— Required work —
[1] Can you condense the paragraph beginning "My stance on Divi remains" in the post below about the Divi and Unicon themes into a short bulleted list that keeps its main facts?
[2] Would you extend the post below about the Divi and Unicon themes, picking up right after its final sentence?

— Passage given —
++++++++++++++++++++

Well, I’m not overly familiar with Unicon. I am a bit familiar with Divi though, having researched it a year and a half or so ago for a corporate project.

My stance on Divi remains what it has always been - it’s a one-way street. If you opt for it, you are committed to it somewhat permanently, because it uses shortcodes for all of its layout functions … so your pages, should you switch themes … ever … become riddled with shortcodes mixed with your actual content. So a couple of years from now, if we go down the Divi path, there’s a real possibility that discussions for a future upgrade/change/redesign would mean having to manually scrub all the pages of shortcodes. It’s a nasty, tedious process. The flip side is that Divi makes it pretty easy for non-coders to build nice looking (or less so, depends on the person building it) pages with a drag/drop point/click interface. It’s not completely without its merits, but I’m no fan of anything that could cause needless headaches in the future.

With a little research, Unicon is the same thing … uses Visual Composer and its shortcodes for layout, peppering your content with unrelated code. Again, it works, but it’s a really ugly scene should you decide later to do something else. These shortcode-based themes really are a one-way street.

So, personally, I’d be most in favour of a native template with Gutenberg compatibility - on several levels.

++++++++++++++++++++

— Supplied information —
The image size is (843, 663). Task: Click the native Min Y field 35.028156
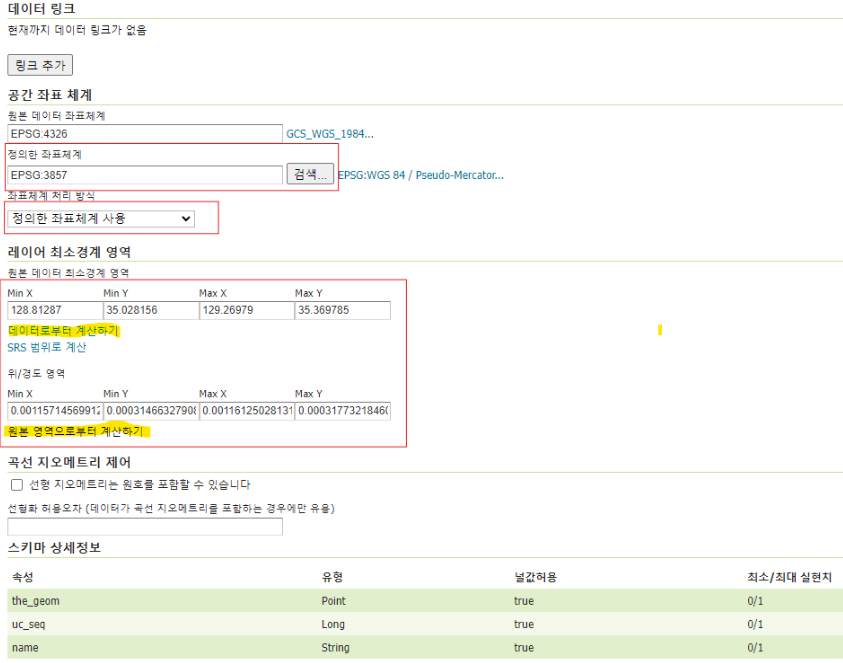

++++++++++++++++++++

— Expected responses —
[1]
- Divi is a one-way street: once you choose it, you're committed to it more or less permanently.
- It uses shortcodes for all of its layout functions, so switching themes leaves pages riddled with shortcodes mixed into the actual content.
- A future upgrade, change or redesign could mean manually scrubbing every page of shortcodes, a nasty and tedious process.
- On the plus side, its drag-and-drop, point-and-click interface makes it fairly easy for non-coders to build nice-looking pages.
- It has its merits, but the writer dislikes anything that could cause needless headaches later.

[2]
THAT SAID, I’m going to do the irrational thing and suggest we take a hard look at Divi and Unicon. The two are pretty much interchangeable in my mind. I’d go with whichever offers the best license price for our needs. Why? Our devs are generally already spread far too thin. Okay, not generally. They’re already spread too thin. As nice as it would be to live in “Ideal World,” we’re here in the real world.

Save the dev time and go with a solid, stable, supported theme that’s easy to tweak quickly - and easy for non-coders among the group to go in and do updates without distracting our developers. Let them work on bugs, features, and upgrades instead.

The platform I’m in the midst of launching over a dozen websites on right now uses WP Bakery … aka Visual Composer. So I’m very familiar with it. Non-technical users across the company haven’t had any issues with it to speak of. Personally, it makes me rip out hair almost daily … because I’d rather code a theme and be done with it. So while I’m not a fan … I’d still recommend it for the right user group. I think this might be one of those groups.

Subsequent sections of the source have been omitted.